→ SUPPLIED TEXT
----

Sometimes there’s too much news to cover for just one Animated Anarchy. But we’ll try to do all of that today discussing one of Hollywood’s most incessant, irritating practices to the world of animation and film. I’m just going to say in advance with this article, the words will get pretty salty.
There are two words that send shivers down every single pop culture fan’s spine when they hear about a cartoon coming back: “Live Action.” Nothing is more ghastly or eye rolling as the inclusion of real life to proprieties we once loved. This isn’t even coming from an animation bias perspective, as an overwhelming majority of these conversions are poorly made and badly written. I don’t know why producers think toning down the animation and larger-than-life features to highlight typical teenage tropes and stars somehow makes the films good.
What hurts is that these never seem to stop. We’re at a glut of these remakes that try to cash off the nostalgia of our childhood and they keep working. It’s not just with The Smurfs either. Alvin and the Chipmunks, Garfield, Casper, and The Pink Panther are just a few of the terrible titles repackaged in movie form. I believe geeks are getting better at judging a branded property before throwing down their money, but it’s still too common a practice. I’ve hit that point personally that if you came out of Transformers 4 mad, they followed the exact same formula…that’s your own fault for not realizing how much the producers don’t care.
Which leads to the most curious story to come out amongst the animation world, the announcement of a CGI/Live Action hybrid of the Disney Classic Dumbo directed by Tim Burton with a script penned by Ehren Krueger.
Attaching Tim Burton to the project is not hopeful as the original stories use several tropes that the director nearly fetishes with the circus atmosphere and the ostracizing of the abnormal. After all, we found out that a softball project for him such as Alice in Wonderland turned out to be quite a mess with his view on the universe. What’s scarier is the inclusion of Ehren Krueger, who single-handedly may be the worst screenwriter in Hollywood. If you don’t know him, you may remember his brilliant, scholarly work on Scream 3, Reindeer Games, Transformers 2: Revenge of the Fallen, Transformers 3: Dark of the Moon and Trans4mers: Age of Extinction.
They are going to get the man who developed Mudflap and Skids to write one of the most controversial Disney movies ever. Let that sink in.
So we already know ahead of time that this movie will be a train wreck. But I want to point out that the conception of this movie is apart of a bigger problem with Disney and current re-interpretations in general. Many studios have spent too much time over the last few years of turning magical or unnatural cartoons into live action films. The cheapness of appealing to new demographics and pop culture fads has always put a real bad taste in my mouth as the quality never manages to pay off.

----

→ RECORDED DATA
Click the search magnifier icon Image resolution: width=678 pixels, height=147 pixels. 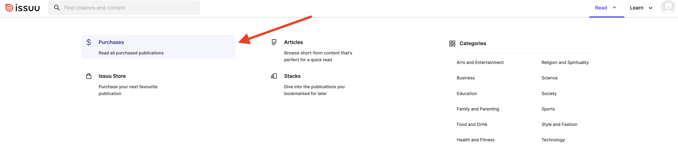pyautogui.click(x=57, y=8)
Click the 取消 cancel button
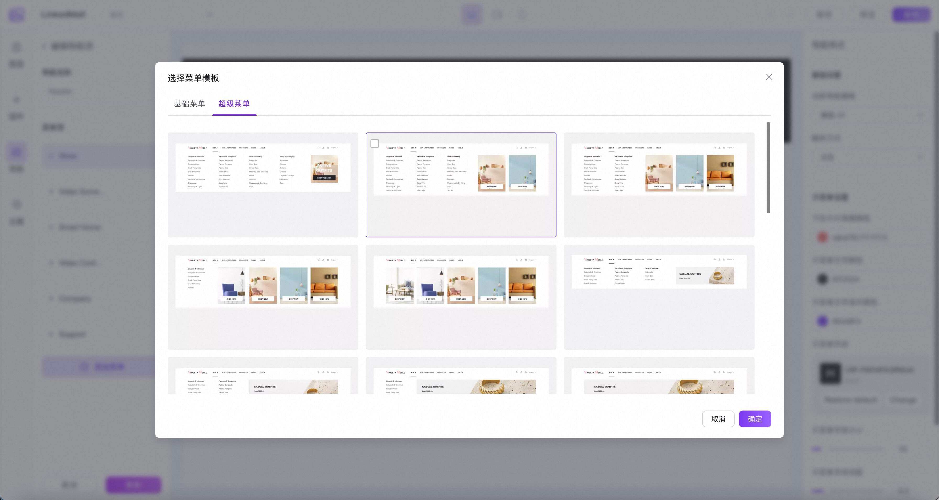The width and height of the screenshot is (939, 500). (x=718, y=419)
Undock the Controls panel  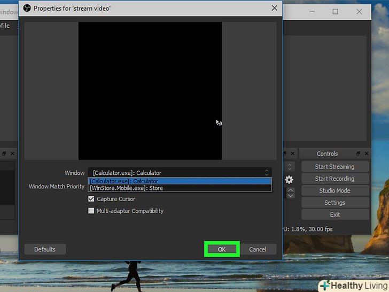point(358,153)
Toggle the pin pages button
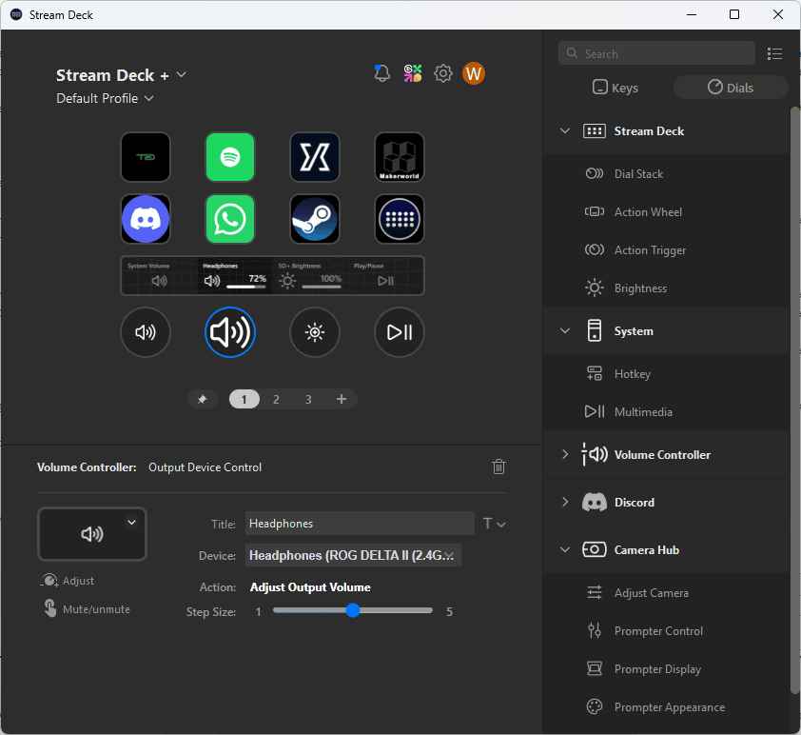Screen dimensions: 801x735 202,400
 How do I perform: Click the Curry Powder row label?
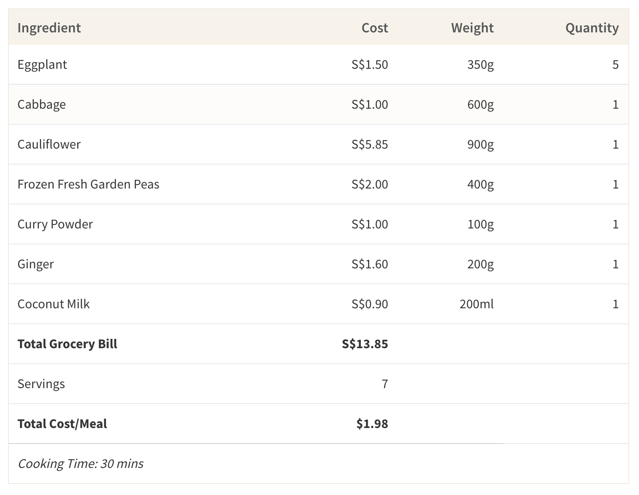coord(55,224)
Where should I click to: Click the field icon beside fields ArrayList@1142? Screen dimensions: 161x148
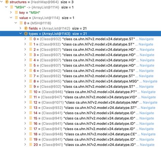pyautogui.click(x=26, y=28)
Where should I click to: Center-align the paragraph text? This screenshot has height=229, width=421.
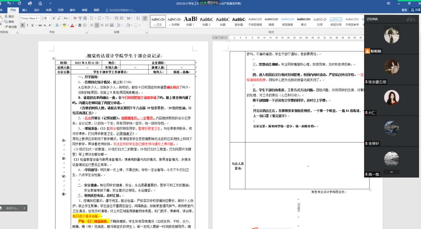click(97, 25)
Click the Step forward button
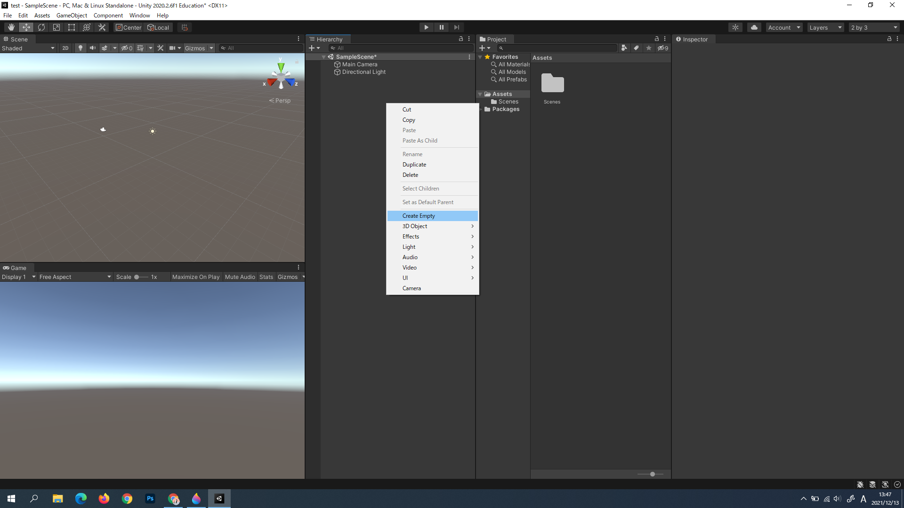Image resolution: width=904 pixels, height=508 pixels. point(456,27)
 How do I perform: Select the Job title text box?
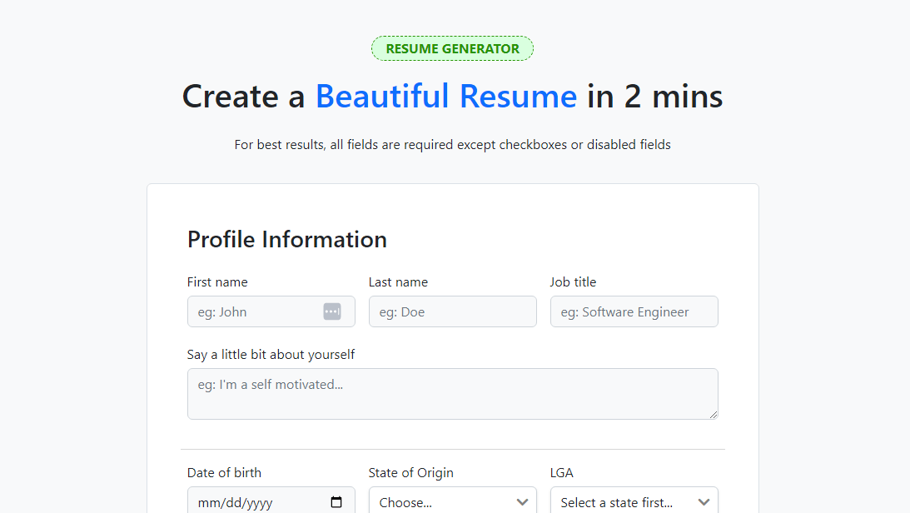(x=634, y=311)
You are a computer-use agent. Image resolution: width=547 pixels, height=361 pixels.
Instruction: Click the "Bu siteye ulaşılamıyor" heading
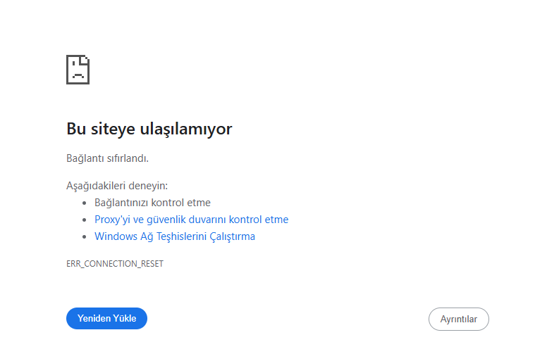(x=149, y=129)
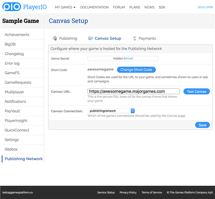Viewport: 215px width, 199px height.
Task: Click the Change Short Code button
Action: tap(136, 69)
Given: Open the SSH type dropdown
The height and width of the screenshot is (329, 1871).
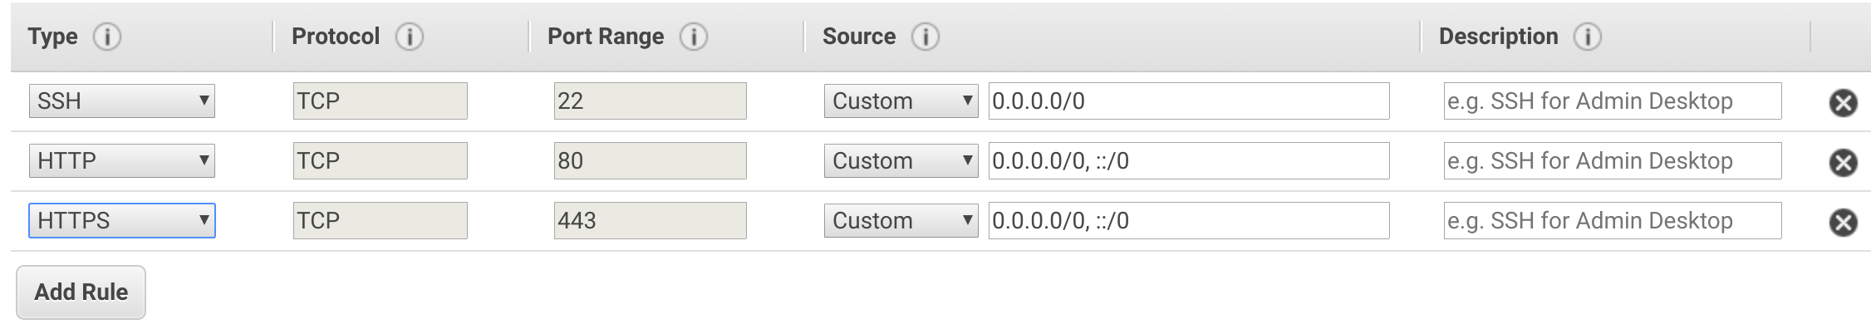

----

→ WHAT IS BEING ASKED
In the column on live-action remakes above, who is named as writing the script for the Dumbo CGI/live-action hybrid?

→ CORRECT OUTPUT
Ehren Krueger